Intermittent "EC2 Metadata roleName request returned error" (EINVAL) on ECS Fargate

summera commented 4 years ago

[x] I've gone through Developer Guide and API reference
[x] I've checked AWS Forums and StackOverflow for answers
[x] I've searched for previous similar issues and didn't find any solution

Describe the bug I am running a node 12.16 app on ECS Fargate. It's performing operations on files in S3 - streaming from a source bucket and uploading to a destination bucket. About 5 hours ago I started to see the following error when uploading to the destination bucket:

    "originalError": {
        "message": "Could not load credentials from any providers",
        "errno": "EINVAL",
        "code": "CredentialsError",
        "syscall": "connect",
        "address": "169.254.169.254",
        "port": 80,
        "time": "2020-05-28T14:32:43.621Z",
        "originalError": {
            "message": "EC2 Metadata roleName request returned error",
            "errno": "EINVAL",
            "code": "EINVAL",
            "syscall": "connect",
            "address": "169.254.169.254",
            "port": 80,
            "time": "2020-05-28T14:32:43.620Z",
            "originalError": {
                "errno": "EINVAL",
                "code": "EINVAL",
                "syscall": "connect",
                "address": "169.254.169.254",
                "port": 80,
                "message": "connect EINVAL 169.254.169.254:80 - Local (0.0.0.0:0)"
            }
        }
    }

It happened for several minutes and then stopped. Then happened again for a couple minutes about an hour ago and stopped. So it's intermittent. This seems very similar to what was reported in https://github.com/aws/aws-sdk-js/issues/2534#issuecomment-465308420 and asked on the forum here, but has received no answer. I'm using a task role that has PUT permissions on the destination bucket. As I said, this is intermittent so when it's not happening, everything is working as it should. For some reason, it seems that there is an issue pulling credentials from the metadata service.

I'm going to update the SDK to the latest to see if that resolves it but I didn't see anything in the changelog that would indicate it would. Any guidance would be greatly appreciated. Thanks!

#### [Set task 1]
In the bug report about intermittent EC2 metadata credential errors on ECS Fargate, why does the author doubt that updating the SDK will fix the problem? Answer in one to three sentences.
#### [Set task 2]
Write what comes next in the bug report about intermittent EC2 metadata credential errors on ECS Fargate, starting after its final line.
The listing after this text isn't needed for the tasks.

#### [Records of locating words and elements on a page]
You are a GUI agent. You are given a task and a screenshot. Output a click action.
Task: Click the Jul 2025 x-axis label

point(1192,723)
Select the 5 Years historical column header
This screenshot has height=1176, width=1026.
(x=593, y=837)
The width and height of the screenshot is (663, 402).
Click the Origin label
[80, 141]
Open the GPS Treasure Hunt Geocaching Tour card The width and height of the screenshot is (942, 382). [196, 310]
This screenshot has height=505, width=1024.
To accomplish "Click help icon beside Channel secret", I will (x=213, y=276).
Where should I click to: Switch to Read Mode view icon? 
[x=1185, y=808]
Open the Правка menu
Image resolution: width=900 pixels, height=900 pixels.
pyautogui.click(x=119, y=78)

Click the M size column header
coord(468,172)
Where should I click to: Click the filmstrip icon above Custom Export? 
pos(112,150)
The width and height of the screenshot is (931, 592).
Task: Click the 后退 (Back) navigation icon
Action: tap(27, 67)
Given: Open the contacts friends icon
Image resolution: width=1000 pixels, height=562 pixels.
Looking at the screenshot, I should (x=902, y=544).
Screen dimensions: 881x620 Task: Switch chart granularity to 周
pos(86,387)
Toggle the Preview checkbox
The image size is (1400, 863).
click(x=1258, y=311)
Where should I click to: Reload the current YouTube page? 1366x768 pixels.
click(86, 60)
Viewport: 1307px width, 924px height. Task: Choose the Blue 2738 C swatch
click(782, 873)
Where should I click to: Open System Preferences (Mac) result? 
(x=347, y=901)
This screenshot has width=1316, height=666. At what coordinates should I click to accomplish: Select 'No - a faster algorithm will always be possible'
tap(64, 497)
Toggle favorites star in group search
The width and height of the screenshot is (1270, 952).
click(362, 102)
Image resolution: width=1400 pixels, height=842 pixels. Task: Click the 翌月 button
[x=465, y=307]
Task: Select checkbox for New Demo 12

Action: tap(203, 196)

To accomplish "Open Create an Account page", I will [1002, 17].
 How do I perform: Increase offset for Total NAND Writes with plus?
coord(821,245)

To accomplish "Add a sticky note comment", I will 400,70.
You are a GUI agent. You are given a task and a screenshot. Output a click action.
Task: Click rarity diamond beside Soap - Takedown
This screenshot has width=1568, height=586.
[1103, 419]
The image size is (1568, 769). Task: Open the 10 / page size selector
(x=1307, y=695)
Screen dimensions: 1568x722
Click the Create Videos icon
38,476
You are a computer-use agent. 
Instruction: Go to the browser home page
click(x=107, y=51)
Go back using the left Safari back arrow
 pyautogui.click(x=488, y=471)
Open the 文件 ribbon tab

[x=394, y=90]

#### [Output 1]
The author saw nothing in the changelog suggesting that the latest SDK version would resolve it.

#### [Output 2]
Is the issue in the browser/Node.js? Node.js

If on Node.js, are you running this on AWS Lambda? No

SDK version number v2.647.0

ajredniwja commented 4 years ago

Hey @summera thank-you for reaching out to us, while this is very hard to reproduce, is it possible to explicitly set your credentials so that it doesn't touch the metadata depending upon your use case, I understand that should not be the workaround but I would need something more concrete to show to the service team, something which might be reproducible.

Would you be able to share your logs?

summera commented 4 years ago

Hi @ajredniwja. Thank you for the response. After the issue occurred, I updated the SDK to 2.685.0. I also realized that the issue happened during a spike in requests so I scaled up the minimum tasks by one. Since then, I haven't seen the issue occur again. The JSON I included in my first comment (https://github.com/aws/aws-sdk-js/issues/3284#issue-626634869) is coming straight from my logs. Is there something else you were looking to see from the logs?

As for reproducing, I haven't seen this happen since upgrading and scaling up our minimum tasks. However, since this happened during high load when a lot of requests came in and therefore many parallel uploads to S3, I'm wondering if one or more of the following may be possibilities?

Metadata service in Fargate failed to respond under high load for one reason or another.
The SDK is or was not caching credentials retrieved from the metadata service and was therefore hitting the metadata service more than necessary and bombarding it with requests.
Some transient issue happened with the Fargate service and has been resolved.

Do any of the above sound plausible?

ajredniwja commented 4 years ago

Metadata service in Fargate failed to respond under high load for one reason or another.

The SDK is or was not caching credentials retrieved from the metadata service and was therefore hitting the metadata service more than necessary and bombarding it with requests.

Some transient issue happened with the Fargate service and has been resolved.

Do any of the above sound plausible?

I cannot point you towards any of those with complete certainty because we dont have any concrete evidence.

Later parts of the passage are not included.